Predicting the Future of the World Economy

February 4, 2014
6:00 p.m. – 7:30 p.m.
Faculty House
64 Morningside Drive
Columbia University, New York

When professional stock analysts can’t predict the market – and when monkeys throwing darts at a newspaper pick as many winners as seasoned portfolio managers – who, if anyone, can predict what’s ahead? Five of the foremost economists of our time match wits with Gideon Rose, editor of Foreign Affairs, to uncover the trends that will move markets in the months and years to come.

The panel includes:

Jacob Frenkel, chairman, JPMorganChase International
Glenn Hubbard, dean and Russell L. Carson Professor of Finance and Economics, Columbia Business School,
Ruchir Sharma, Head of Emerging Markets and Global Macro, Morgan Stanley Investment Management
Joseph Stiglitz, University Professor, Columbia University
Shang-Jin Wei, NT Wang Professor of Chinese Business and Economy; Director of the Jerome A. Chazen Institute of International Business, Columbia Business School

and moderated by

Gideon Rose, editor, Foreign Affairs

Registration for this event is now closed; walk-ins will be accepted if space permits just prior to the start of the event.

The event will also be webcast below starting at 6:00 p.m. on February 4.

Speaker bios

Jacob Frenkel is Chairman of JPMorganChase International and a member of the J.P. Morgan International Council. He also serves as Chairman of the Board of Trustees of the Group of Thirty (G-30) which is a private, nonprofit consultative group on international economic and monetary affairs. Dr. Frenkel served from 2001-2011 as chairman and CEO of the G-30, from 2004-2009 as vice chairman of American International Group, Inc., and from 2000 to 2004 as chairman of Merrill Lynch International, as well as chairman of Merrill Lynch’s Sovereign Advisory and Global Financial Institutions Groups. Between 1991 and 2000 he served two terms as the Governor of the Bank of Israel. He is credited with reducing inflation in Israel and achieving price stability, liberalizing Israel’s financial markets, removing foreign exchange controls, and integrating the Israeli economy into the global financial system.
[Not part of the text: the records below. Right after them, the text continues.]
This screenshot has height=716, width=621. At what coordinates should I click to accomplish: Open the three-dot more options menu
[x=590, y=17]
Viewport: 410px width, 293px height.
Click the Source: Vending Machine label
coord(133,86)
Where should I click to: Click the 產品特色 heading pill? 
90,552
Glenn Hubbard was named dean of Columbia Business School on July 1, 2004. A faculty member since 1988, he is also the Russell L. Carson Professor of Finance and Economics. As a faculty member at Columbia University's Graduate School of Arts and Sciences, he is professor of economics. In government, Professor Hubbard served as deputy assistant secretary of the US Treasury Department for Tax Policy from 1991 to 1993. From February 2001 until March 2003 he was chairman of the US Council of Economic Advisers (CEA) under President George W. Bush. His responsibilities included advising the president on economic policy, tax and budget policy, emerging market financial issues, international finance, health care, and environmental policy. While serving as CEA chairman, he also chaired the Economic Policy Committee of the Organization for Economic Co-operation and Development (OECD).
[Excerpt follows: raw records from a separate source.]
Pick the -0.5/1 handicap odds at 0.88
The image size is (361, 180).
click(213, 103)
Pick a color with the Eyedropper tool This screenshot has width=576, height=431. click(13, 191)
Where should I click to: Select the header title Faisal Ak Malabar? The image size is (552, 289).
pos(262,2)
Ruchir Sharma is Head of Emerging Markets and Global Macro at Morgan Stanley Investment Management. He joined Morgan Stanley in 1996 and has 19 years of investment experience. Prior to joining the firm, Ruchir worked with Prime Securities (Delhi), a non-banking financial services firm, where he helped run the firm's foreign exchange business. He has been a contributing editor with Newsweek and has frequently penned essays for publications such as The Wall Street Journal, Financial Times, New York Times, Foreign Affairs and The Economic Times.  Ruchir has also authored the book “Breakout Nations: In Pursuit of the Next Economic Miracles,”; which is an international bestseller.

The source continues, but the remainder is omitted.